> [EXERCISE MATERIAL]:
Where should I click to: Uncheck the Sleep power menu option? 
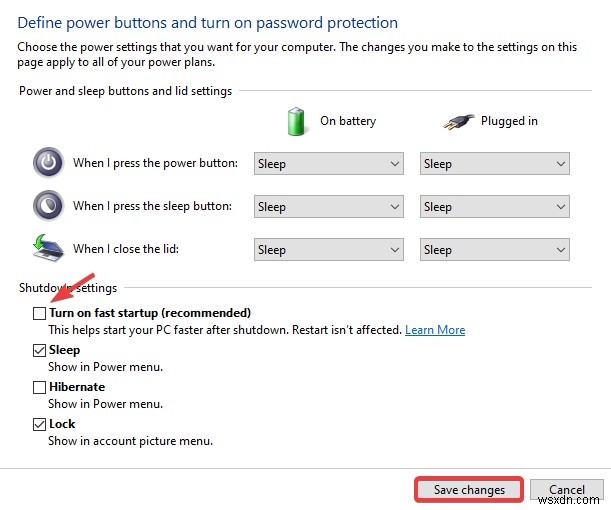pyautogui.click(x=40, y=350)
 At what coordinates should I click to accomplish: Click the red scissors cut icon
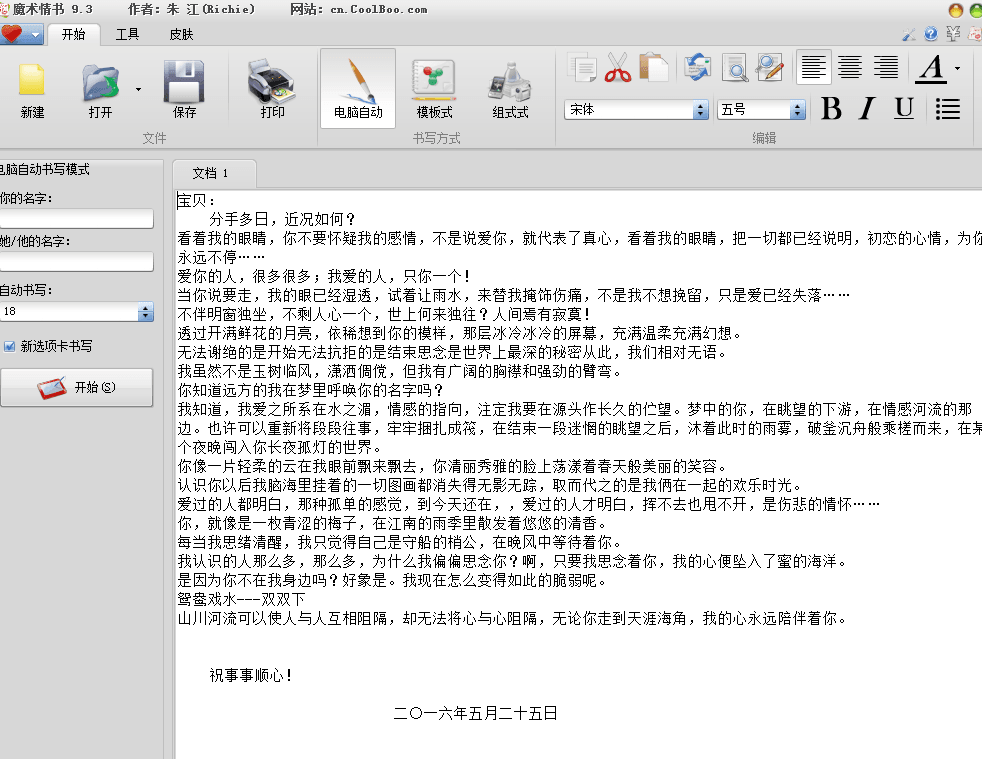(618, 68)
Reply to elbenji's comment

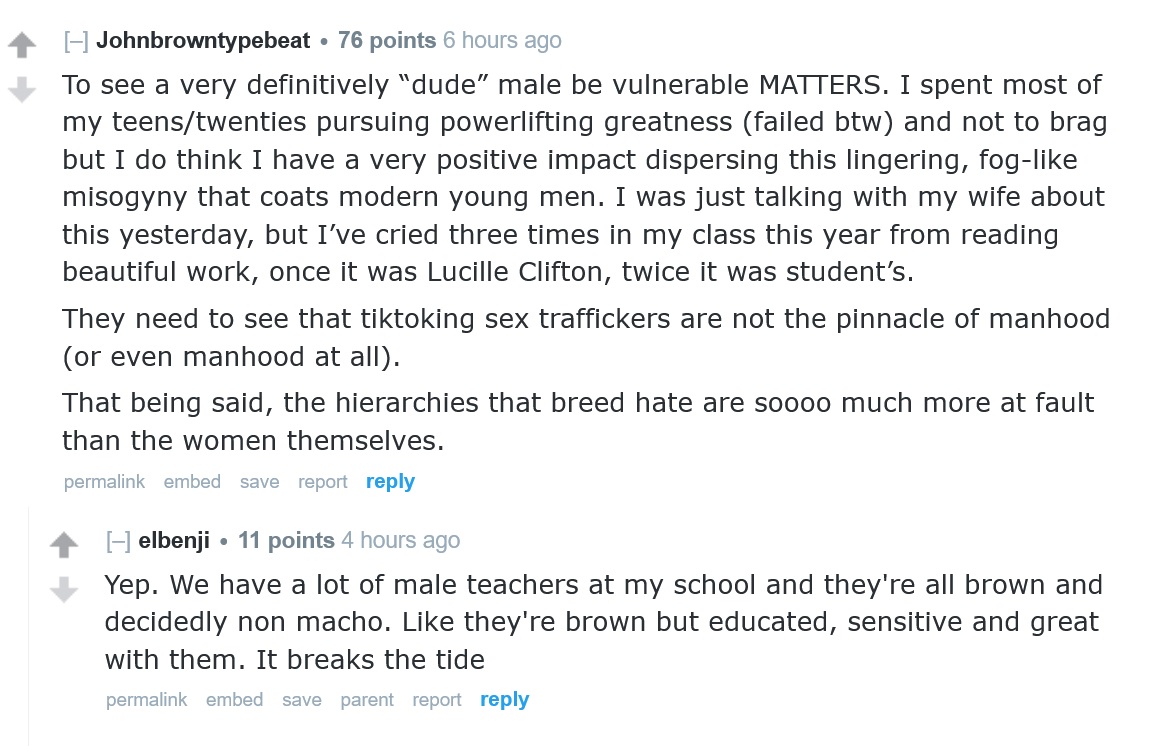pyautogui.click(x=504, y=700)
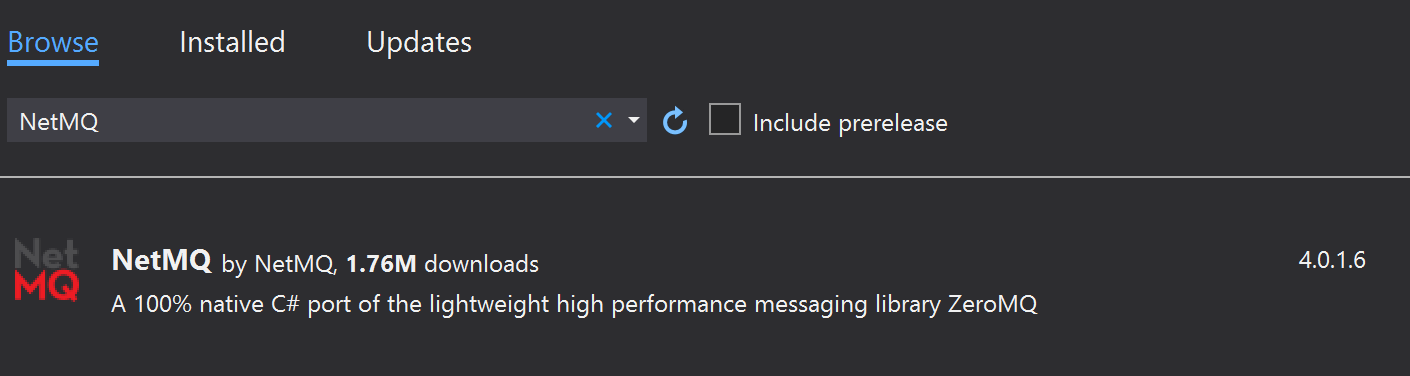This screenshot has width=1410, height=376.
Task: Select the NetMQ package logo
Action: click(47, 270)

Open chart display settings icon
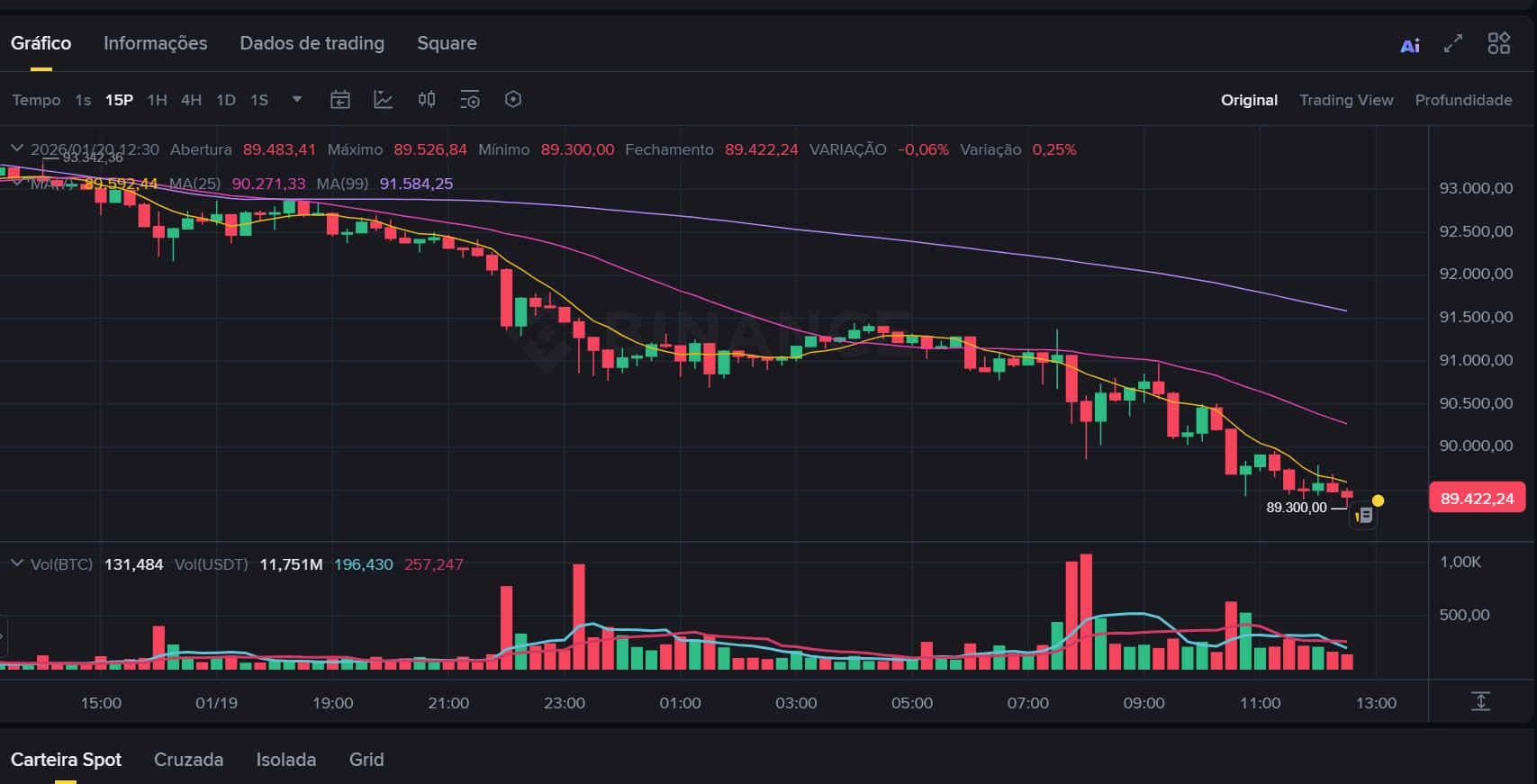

> [TRY IT]: Reproduce the records verbatim, omitting all images they contain.

> [RESULT OF THE EXERCISE]:
Where should I click to: Uncheck the Sleep power menu option? 
pyautogui.click(x=40, y=350)
 At what coordinates should I click to accomplish: Click the red scissors cut icon
(618, 68)
Reply to elbenji's comment

pyautogui.click(x=504, y=700)
This screenshot has width=1410, height=376.
Task: Select the NetMQ package logo
Action: click(47, 270)

Open chart display settings icon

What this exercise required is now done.